Coyotes – the canid that humans love to hate. They are intelligent, resourceful, and unwavering. I am a big fan. I will always root for them. They are the physical embodiment of the lesson our species has yet to learn – we cannot determine the fate of all species, no matter how much we try. Coyotes continue to exist and thrive in spite of everything. That is something to be admired.
Duane recently shared with me a New York Times article on the golden jackal. The golden jackal (Canis aureus) is a medium-sized canid native to southern Asia and the Middle East. They bear a striking resemblance to our own medium-sized canid, the coyote (Canis latrans).
Like coyotes, jackals don’t have a favorable reputation in the public eye. Merriam-Webster defines jackal as “any of several small omnivorous canids (such as Canis aureus) of Africa and Asia having large ears, long legs, and bushy tails” or “a person who performs routine or menial tasks for another.” Not very complimentary. I like them already.
I don’t know about you, but when I picture Europe I don’t think of anything green, there aren’t any trees, and there certainly isn’t any wildlife. This, of course, is completely wrong.
Brown bears, grey wolves, artic fox, pine martens, Eurasian lynx, chamois, alpine ibex, red deer, roe deer, reindeer call Europe home – all of which are regarded as species of least concern. So these species aren’t threatened or rare on the landscapes in which they inhabit. I really need to change my perception of Europe.
The golden jackal came on to the scene on the southern edge of western and eastern Europe about 8,000 years ago according to fossil records. And there they stayed until the 19th century when they started to slowly expand their range.

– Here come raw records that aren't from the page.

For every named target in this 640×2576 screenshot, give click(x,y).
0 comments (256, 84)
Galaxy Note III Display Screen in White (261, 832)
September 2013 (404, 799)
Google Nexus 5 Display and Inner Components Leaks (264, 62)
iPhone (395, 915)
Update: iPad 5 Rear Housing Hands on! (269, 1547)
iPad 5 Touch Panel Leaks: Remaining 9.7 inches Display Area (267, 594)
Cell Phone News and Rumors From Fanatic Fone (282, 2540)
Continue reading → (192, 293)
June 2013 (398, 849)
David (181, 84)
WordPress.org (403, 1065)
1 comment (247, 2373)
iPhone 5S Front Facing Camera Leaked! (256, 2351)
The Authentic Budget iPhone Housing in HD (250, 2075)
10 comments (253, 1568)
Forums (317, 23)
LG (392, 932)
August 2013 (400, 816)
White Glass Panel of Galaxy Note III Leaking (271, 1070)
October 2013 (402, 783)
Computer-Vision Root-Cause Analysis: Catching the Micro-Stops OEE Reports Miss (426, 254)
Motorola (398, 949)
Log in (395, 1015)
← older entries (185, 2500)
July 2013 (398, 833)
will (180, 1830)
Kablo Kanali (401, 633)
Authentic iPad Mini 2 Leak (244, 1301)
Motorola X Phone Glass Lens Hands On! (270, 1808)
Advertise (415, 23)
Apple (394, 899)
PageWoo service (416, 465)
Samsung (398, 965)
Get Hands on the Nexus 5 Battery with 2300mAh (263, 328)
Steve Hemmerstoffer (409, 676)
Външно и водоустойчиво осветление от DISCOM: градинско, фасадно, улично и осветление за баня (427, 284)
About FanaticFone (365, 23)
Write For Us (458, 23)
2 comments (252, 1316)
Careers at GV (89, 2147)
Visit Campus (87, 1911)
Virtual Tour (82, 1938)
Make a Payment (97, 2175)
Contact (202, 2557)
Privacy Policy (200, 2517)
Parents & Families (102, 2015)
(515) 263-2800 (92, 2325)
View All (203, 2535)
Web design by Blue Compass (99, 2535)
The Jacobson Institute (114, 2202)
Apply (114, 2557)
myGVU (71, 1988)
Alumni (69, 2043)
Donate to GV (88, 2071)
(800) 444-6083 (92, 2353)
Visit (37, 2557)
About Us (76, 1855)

Coyote range expansion began around 1900, a hundred years after the jackal started to dabble in Europe. Prior to that, he was confined to the Great Plains and the arid Southwest. At the turn of the century, he decided to storm the forests. Well, he didn’t really decide. He was given an opportunity… by us.
Forest fragmentation and the incessant need of humans to live in a predator-free environment (i.e. organized campaigns to extirpate larger predators on the landscape) paved the way for the coyote. Coyote “world domination” was completed in 2010 when they colonized their final state, Delaware.
It took coyotes about 100 years to conquer the continent. This apparently didn’t sit well with the jackal. Not to be outdone by its American cousin, the jackal said, “Hold my beer.” That expansion became an explosion about 20 years ago. In Bulgaria, the jackal population went through a 33-fold increase from the early-1960s to the mid-1980s. They moved into Italy in the 1980s. There was a roadkill jackal in Denmark in 2015 and a camera-trap sighting in the Netherlands in 2016. They had made it to France by the end of 2017.
It appears the golden jackal is on their own track to “world domination” at a much faster rate. But like the coyote, the jackal is just taking advantage of the opportunities we have given it. Wolf eradication, habitat shifts (less forest, more scrub), and climate change (they don’t like a lot of snow) granted its EU citizenship.
This success has brought about the disdain you might expect.
Like the coyote, the golden jackal is probably there to stay. Take our advice, don’t waste your time trying to scrub it from the landscape. It is one battle you probably won’t win.